Matrix Multiplication Verification Using Coding Theory

Abstract: We study the Matrix Multiplication Verification Problem (MMV) where the goal is, given three n × n matrices A, B, and C as input, to decide whether AB = C. A classic randomized algorithm by Freivalds (MFCS, 1979) solves MMV in O(n^2) time, and a longstanding challenge is to (partially) derandomize it while still running in faster than matrix multiplication time (i.e., in o(n^ω) time).

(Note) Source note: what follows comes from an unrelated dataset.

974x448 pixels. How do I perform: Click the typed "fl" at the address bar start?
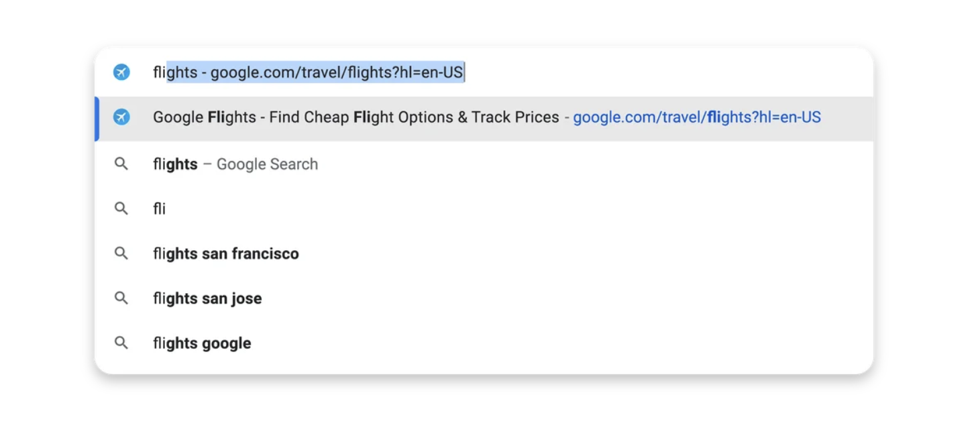(158, 72)
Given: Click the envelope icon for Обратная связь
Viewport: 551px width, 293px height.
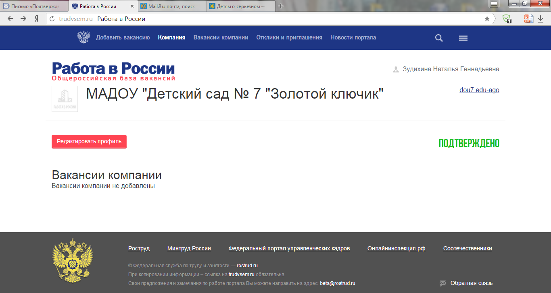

To that end, we give two algorithms for MMV in the case where AB - C is *sparse*. Specifically, when AB - C has at most O(n^δ) non-zero entries for a constant 0 <= δ < 2, we give (1) a deterministic O(n^{ω−ε})-time algorithm for constant ε = ε(δ) > 0, and (2) a randomized O(n^2)-time algorithm using (δ/2) * log_2(n) + O(1) random bits. The former algorithm is faster than the deterministic algorithm of Künnemann (ESA, 2018) when δ >= 1.056, and the latter algorithm uses fewer random bits than the algorithm of Kimbrel and Sinha (IPL, 1993), which runs in the same time and uses log_2(n) + O(1) random bits (in turn fewer than Freivalds's algorithm). Our algorithms are simple and use techniques from coding theory.
Joint work with Karthik Gajulapalli, Alexander Golovnev, and Philip G. Warton.